Task details | A bare number is all that is needed: how many lines below contain the string "computer"?

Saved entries
-- Opening Marker --
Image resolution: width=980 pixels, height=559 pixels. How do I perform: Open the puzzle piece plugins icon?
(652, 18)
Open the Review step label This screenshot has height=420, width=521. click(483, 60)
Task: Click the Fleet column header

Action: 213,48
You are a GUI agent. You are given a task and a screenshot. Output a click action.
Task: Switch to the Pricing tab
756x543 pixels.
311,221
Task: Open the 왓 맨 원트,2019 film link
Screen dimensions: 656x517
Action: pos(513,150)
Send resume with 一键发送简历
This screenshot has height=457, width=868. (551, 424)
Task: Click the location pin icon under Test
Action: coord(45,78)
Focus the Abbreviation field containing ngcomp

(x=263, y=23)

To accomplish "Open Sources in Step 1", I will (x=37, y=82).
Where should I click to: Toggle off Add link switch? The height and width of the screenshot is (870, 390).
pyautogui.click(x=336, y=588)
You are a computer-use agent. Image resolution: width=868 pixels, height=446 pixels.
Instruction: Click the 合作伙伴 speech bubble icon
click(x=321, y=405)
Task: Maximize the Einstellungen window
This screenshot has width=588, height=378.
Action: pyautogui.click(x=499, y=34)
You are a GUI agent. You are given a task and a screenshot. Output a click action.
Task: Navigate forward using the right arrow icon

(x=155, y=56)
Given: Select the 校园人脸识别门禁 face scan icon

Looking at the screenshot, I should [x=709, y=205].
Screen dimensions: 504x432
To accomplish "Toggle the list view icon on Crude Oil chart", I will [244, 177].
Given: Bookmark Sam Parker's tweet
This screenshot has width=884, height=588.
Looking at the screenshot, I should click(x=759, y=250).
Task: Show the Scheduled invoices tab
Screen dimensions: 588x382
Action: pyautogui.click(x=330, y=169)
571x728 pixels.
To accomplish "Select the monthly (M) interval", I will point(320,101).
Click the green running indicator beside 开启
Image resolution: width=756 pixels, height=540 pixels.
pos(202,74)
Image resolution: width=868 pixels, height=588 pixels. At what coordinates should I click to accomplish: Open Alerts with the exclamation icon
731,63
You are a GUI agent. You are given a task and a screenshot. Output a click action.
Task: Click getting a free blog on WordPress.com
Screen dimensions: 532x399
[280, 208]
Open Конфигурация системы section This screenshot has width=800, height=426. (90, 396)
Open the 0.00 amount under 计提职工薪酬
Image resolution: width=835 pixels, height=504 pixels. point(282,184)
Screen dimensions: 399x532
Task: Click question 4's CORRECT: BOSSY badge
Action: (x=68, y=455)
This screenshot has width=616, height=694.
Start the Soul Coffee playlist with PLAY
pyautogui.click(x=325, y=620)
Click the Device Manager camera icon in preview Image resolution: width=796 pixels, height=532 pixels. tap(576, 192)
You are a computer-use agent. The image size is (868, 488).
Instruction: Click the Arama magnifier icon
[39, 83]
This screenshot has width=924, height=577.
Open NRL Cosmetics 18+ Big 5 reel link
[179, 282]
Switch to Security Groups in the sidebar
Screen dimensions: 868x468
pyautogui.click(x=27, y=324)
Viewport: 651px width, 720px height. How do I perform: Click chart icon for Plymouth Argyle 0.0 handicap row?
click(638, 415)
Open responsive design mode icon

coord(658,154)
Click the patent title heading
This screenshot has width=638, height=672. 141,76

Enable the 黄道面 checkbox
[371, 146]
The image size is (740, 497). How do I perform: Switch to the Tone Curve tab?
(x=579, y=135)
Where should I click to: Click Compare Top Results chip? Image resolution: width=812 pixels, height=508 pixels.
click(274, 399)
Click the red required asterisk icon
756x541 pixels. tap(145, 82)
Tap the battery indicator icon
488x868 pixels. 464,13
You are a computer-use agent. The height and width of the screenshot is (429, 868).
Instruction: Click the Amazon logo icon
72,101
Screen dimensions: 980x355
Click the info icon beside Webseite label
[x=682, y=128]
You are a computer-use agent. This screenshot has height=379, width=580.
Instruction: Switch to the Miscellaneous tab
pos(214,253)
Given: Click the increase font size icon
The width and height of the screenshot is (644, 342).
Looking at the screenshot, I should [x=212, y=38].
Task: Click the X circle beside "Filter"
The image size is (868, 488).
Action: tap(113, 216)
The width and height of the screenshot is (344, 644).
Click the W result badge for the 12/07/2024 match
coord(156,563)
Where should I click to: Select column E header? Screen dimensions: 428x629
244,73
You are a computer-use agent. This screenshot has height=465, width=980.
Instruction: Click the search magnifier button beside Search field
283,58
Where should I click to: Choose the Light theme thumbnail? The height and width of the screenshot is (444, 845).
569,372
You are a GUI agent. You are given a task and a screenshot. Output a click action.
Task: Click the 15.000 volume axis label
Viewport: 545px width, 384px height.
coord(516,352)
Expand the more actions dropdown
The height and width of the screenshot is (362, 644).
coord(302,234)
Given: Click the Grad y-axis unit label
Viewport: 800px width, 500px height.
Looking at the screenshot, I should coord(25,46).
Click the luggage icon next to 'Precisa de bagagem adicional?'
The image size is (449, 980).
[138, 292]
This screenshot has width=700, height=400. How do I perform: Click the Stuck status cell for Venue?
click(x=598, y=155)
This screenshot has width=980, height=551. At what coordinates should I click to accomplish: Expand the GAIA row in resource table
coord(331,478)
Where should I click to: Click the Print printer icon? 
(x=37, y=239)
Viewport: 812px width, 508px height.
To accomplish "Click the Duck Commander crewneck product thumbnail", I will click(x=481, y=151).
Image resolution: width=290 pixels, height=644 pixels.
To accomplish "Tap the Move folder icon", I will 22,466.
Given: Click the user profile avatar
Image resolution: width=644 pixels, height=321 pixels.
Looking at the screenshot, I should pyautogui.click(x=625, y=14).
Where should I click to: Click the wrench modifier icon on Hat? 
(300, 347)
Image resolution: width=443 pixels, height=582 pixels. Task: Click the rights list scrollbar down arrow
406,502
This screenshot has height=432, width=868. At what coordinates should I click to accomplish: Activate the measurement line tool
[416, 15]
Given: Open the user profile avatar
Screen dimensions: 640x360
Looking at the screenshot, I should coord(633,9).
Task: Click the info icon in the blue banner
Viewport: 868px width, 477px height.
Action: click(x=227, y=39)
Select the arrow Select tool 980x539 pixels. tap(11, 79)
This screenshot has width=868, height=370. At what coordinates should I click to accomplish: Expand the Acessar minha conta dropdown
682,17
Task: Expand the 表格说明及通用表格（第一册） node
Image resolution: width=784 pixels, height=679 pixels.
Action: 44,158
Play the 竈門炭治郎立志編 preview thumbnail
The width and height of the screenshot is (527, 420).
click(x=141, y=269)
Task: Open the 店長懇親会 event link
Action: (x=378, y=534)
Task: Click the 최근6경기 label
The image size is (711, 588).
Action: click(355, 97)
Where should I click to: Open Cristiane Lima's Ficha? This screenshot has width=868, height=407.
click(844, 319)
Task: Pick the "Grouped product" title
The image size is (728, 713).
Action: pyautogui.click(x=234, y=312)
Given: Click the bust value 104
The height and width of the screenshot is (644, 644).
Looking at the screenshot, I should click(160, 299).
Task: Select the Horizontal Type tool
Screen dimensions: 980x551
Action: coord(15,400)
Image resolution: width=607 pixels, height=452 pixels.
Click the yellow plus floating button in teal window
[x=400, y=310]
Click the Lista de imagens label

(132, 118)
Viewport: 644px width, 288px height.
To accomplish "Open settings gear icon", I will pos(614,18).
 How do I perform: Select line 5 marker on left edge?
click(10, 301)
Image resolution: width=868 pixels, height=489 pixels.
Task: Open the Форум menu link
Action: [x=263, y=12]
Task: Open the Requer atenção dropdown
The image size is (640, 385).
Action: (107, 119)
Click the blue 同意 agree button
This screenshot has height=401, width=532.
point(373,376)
-- Closing Marker --
Response box | 5